**Passage given:**

▽

System Memory Protection Unit (SMPU)

The System Memory Protection Unit (SMPU) provides flexible protection of memory regions against unauthorized read or write access. Think of it as a security checkpoint for memory. This peripheral examines every memory transaction and decides whether to allow or block it.

Note

This guide applies to all ADSP-SC5xx processors. While the SMPU functionality is consistent across processor families, the specific details vary:

  • Number and location of SMPU instances

  • System ID assignments for bus masters

  • Number of available protection regions

What Does the SMPU Do?

The SMPU protects specific regions of memory from being accessed by unauthorized bus masters (processor cores, DMA controllers, etc.). We can configure:

  • Which memory regions to protect

  • Whether to protect reads, writes, or both

  • Which bus masters are allowed to access each region

  • Whether secure or non-secure transactions are permitted

Key Features

Multiple Protection Regions

Each SMPU instance can monitor up to 8 memory regions simultaneously. Each region can have its own size and protection settings.

△

**Available data:**
▽

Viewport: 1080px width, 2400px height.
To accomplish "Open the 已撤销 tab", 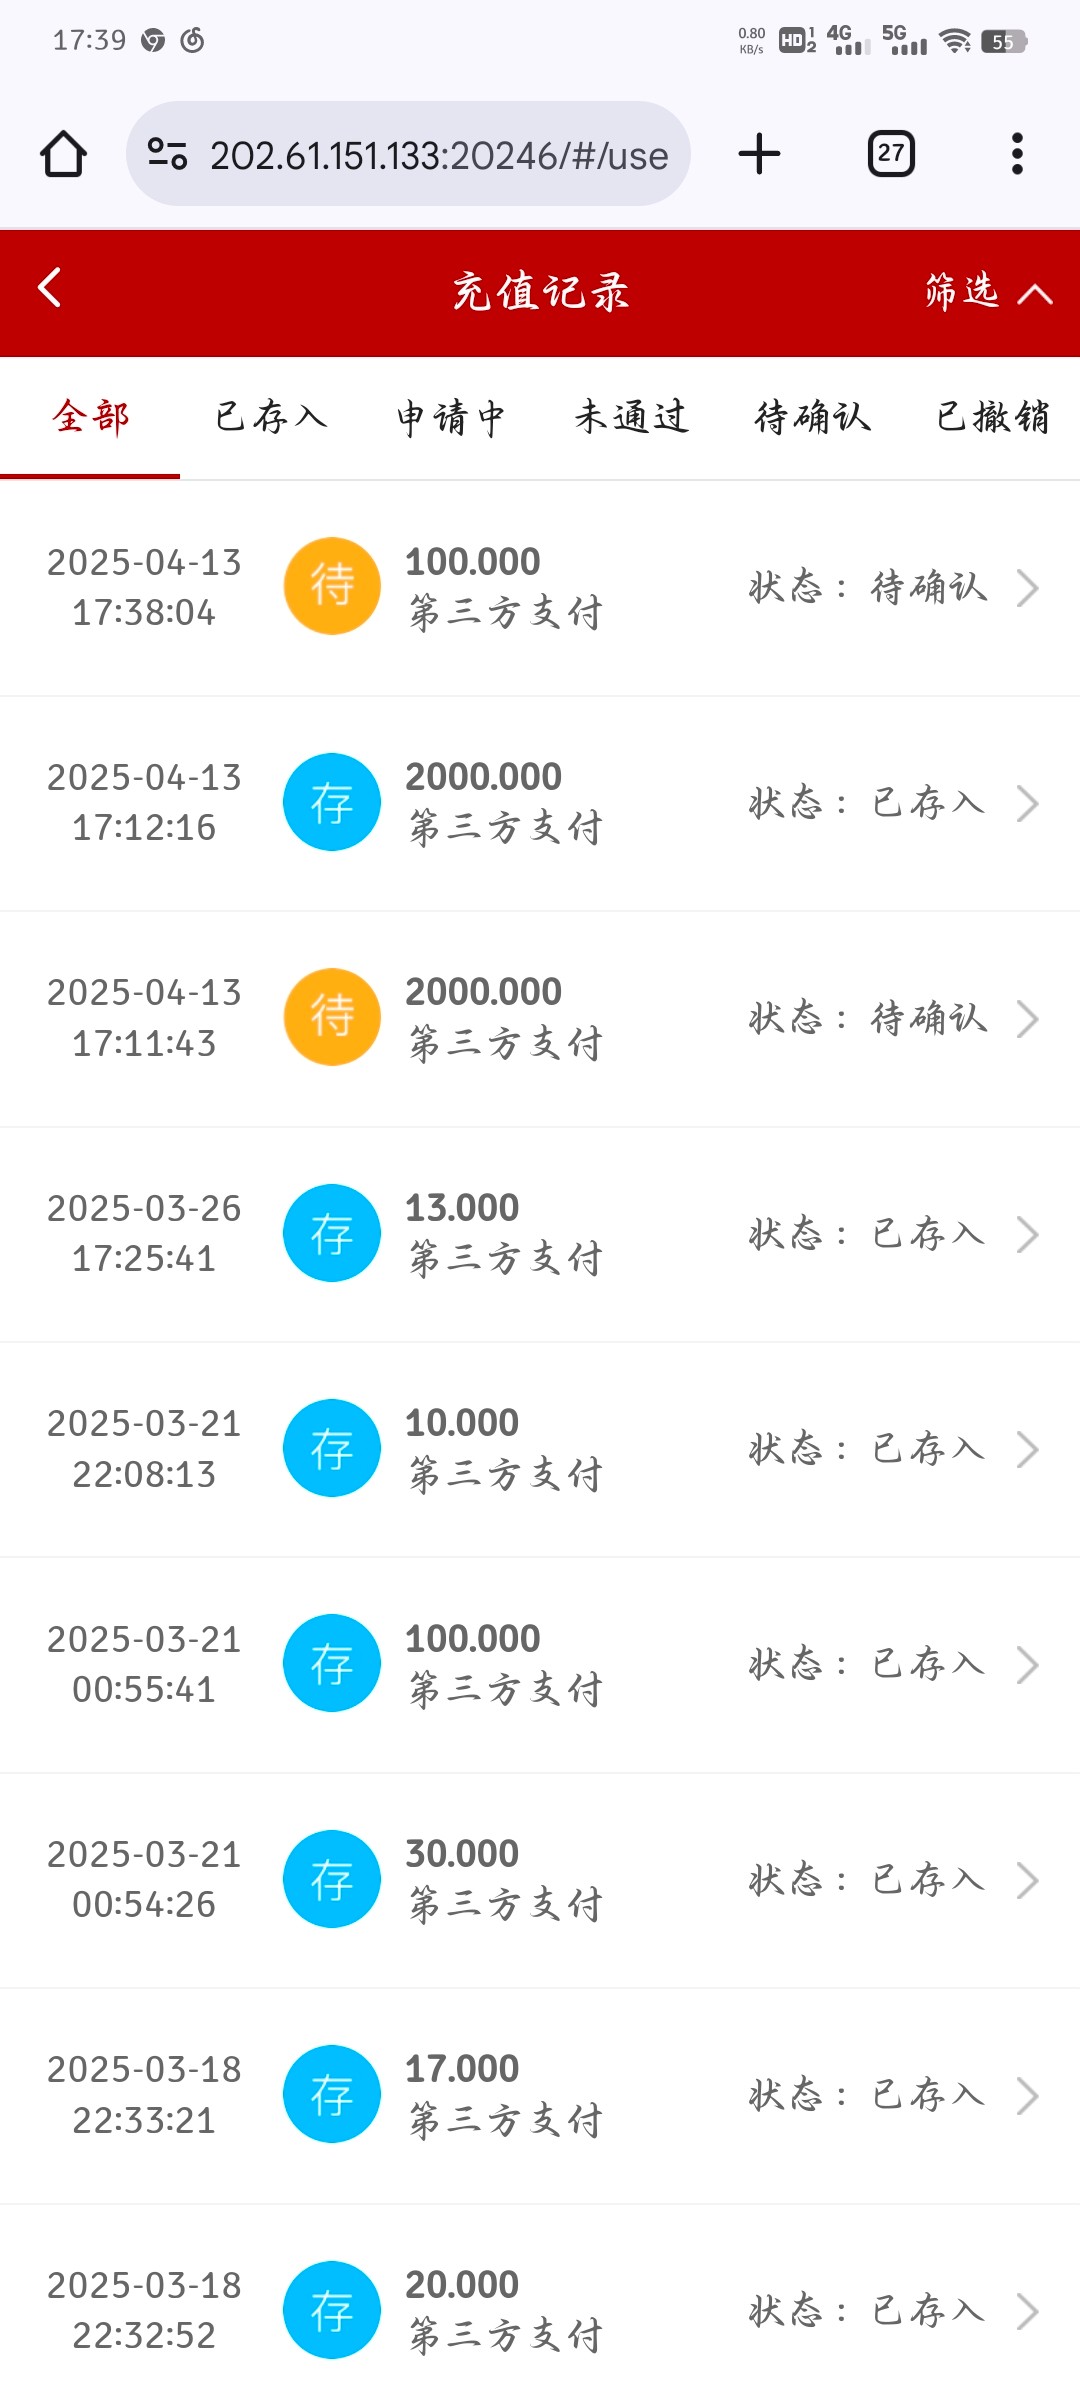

△

**Work to complete:**
Continue the SMPU guide from the end of its last sentence, carrying on its explanation of the SMPU's features.

**Exercise answer:**
Flexible Region Sizes

Memory regions can range from 4 KB to 4 GB, with alignment requirements based on the region size. This flexibility allows us to protect exactly what we need.

ID-Based Protection

Each bus master has a unique ID. The SMPU can allow or block access based on these IDs. It gives control over who can access each memory region.

Security Integration

The SMPU works with ARM TrustZone to enforce security boundaries:

  • Block non-secure accesses to secure memory

  • Allow secure masters to access both secure and non-secure memory

  • Per-region security configuration

Multiple SMPU Instances

Each processor family has multiple SMPU instances protecting different memory paths. The number and configuration varies by family. An example from SC59x is given below.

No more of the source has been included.